Judul Buku : Kaliluna : Luka di SalamancaPenulis : Ruwi Meita
Penerbit : Moka Media
Tahun Terbit : Cetakan pertama, 2014
Tebal : 276 halaman
ISBN : 978-979-383-248-7
Mimpi Kaliluna sebagai atlet panahan berakhir setelah jiwa dan raganya tergores di sebuah malam kelam. Ia percaya, satu-satunya tempat yang dapat menyembuhkan jiwanya yang pecah adalah tempat yang asing, seperti Salamanca, Spanyol.
Di Salamanca Kaliluna tinggal bersama ibu kandungnya, Frida. Perempuan yang meninggalkannya selama 17 tahun. Ini kali pertama Kali bertemu dengan ibu kandungnya. Namun, Kali membentengi dirinya bersama ibu kandungnya.
Ketika di Salamanca Kali hanya berada di apartemen selama satu Minggu, tanpa berbuat apapun. Dia hanya memandang semak-semak yang tumbuh di pinggir dermaga dari jendela apartemen. Suatu hari ia melihat seseorang mencabut semak-semak itu dan hal ini membuatnya gelisah.
Kaliluna tak mampu menahan kegelisahannya lagi. Dia keluar dari apartemen , menuju jalan setapak itu.(hal 46)

Perintah Tugas –
Teruskan ulasan novel Kaliluna di atas, mulai setelah kalimat terakhirnya.

Data Tercatat –
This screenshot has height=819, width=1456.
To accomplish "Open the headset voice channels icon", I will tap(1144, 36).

...

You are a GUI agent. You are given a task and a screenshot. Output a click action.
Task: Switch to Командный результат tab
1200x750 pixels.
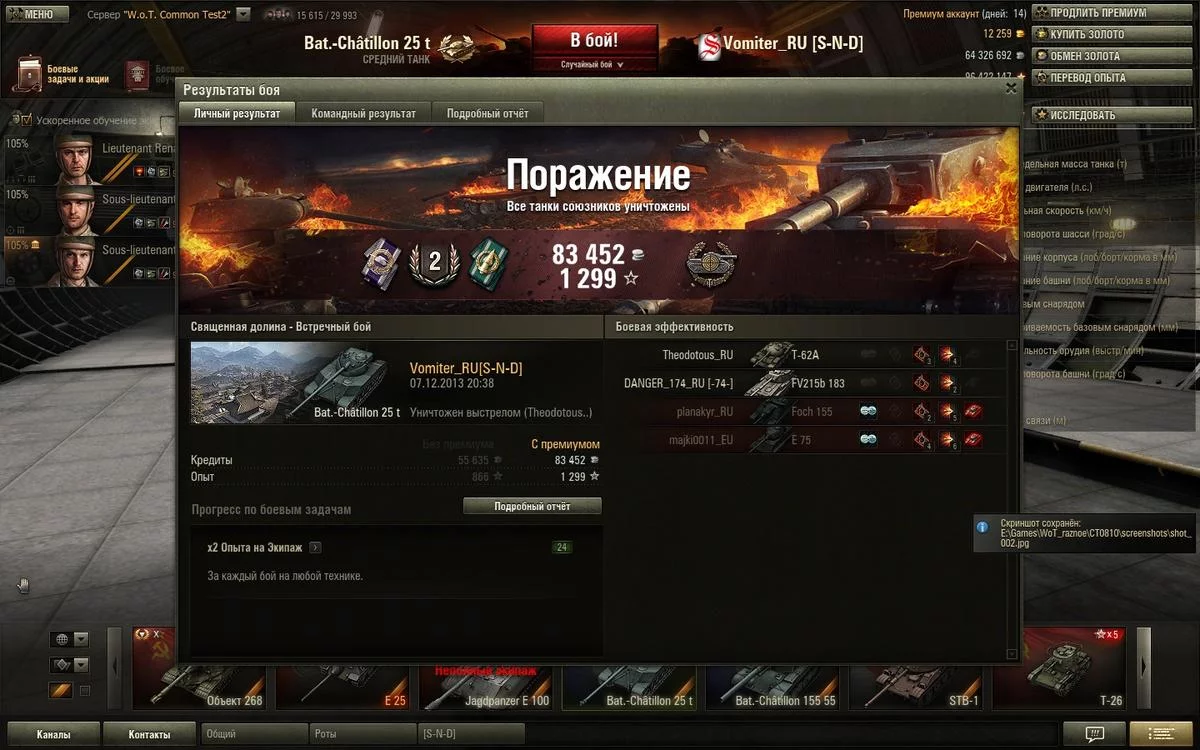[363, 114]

Hasil Tugas –
Saat itulah seorang laki-laki yang bernama Ibai mengamati Kali yang sedang memeluk semak yang tercabut itu. Di sini tidak ada penjelasan mengenai apakah Ibai merasa asing atau tidak ketika melihat Kali. Karena kita tahu, bahwa Kaliluna orang asia dan seharusnya ada narasi yang mengatakan kalau Kali orang asing. Tapi, di sini seakan-akan Ibai melihat Kali seperti gadis Salamanca yang menarik hatinya bukan gadis Asia yang menarik hatinya.
Pada waktu siesta Ibai selalu melewati Dermaga di mana Kali biasanya berada. Dia merasa tertarik dengan gadis itu. Suatu ketika dia bertekad untuk berkenalan dengan Kali namun, reaksi berlebihan terjadi pada Kali karena Ibai sedang membawa busur yang dititipkan Pijar padanya.
"Jauhkan busur itu. Aku tidak mau melihatnya,"(hal 75)
Ibai bertemu dengan Pijar dan bercerita bahwa dulunya Kali seorang atlet panahan. Ia berkata bahwa Kali memiliki kejadian kelam yang membuat Kali trauma jika melihat busur. Pijar berkata bahwa seharusnya Kali menyembuhkan traumanya itu dengan kembali memegang busur.
"Kata Ayahku dia harus memanah lagi untuk menyembuhkan traumanya"(hal 95)
Ibai lelaki yang pantang menyerah. Pada saat festival Lunes del Aqua Ibai mengajak Kali untuk makan di pinggir dermaga bersama puluhan orang lainnya. Saya sangat suka bagian ini, karena membayangkan festival yang ramai dan makan pinggir dermaga sembari bercerita dengan kerabat. Festival yang unik menurutku. Tapi, sayangnya Kali menolak. Namun, setelah melihat Ibai membawa setoples permen warna warni seperti permen kesukaannya, Kali menjadi tertarik. Akhirnya, Ibai mengajak Kali ke toko permen milik ibunya, Caramelita.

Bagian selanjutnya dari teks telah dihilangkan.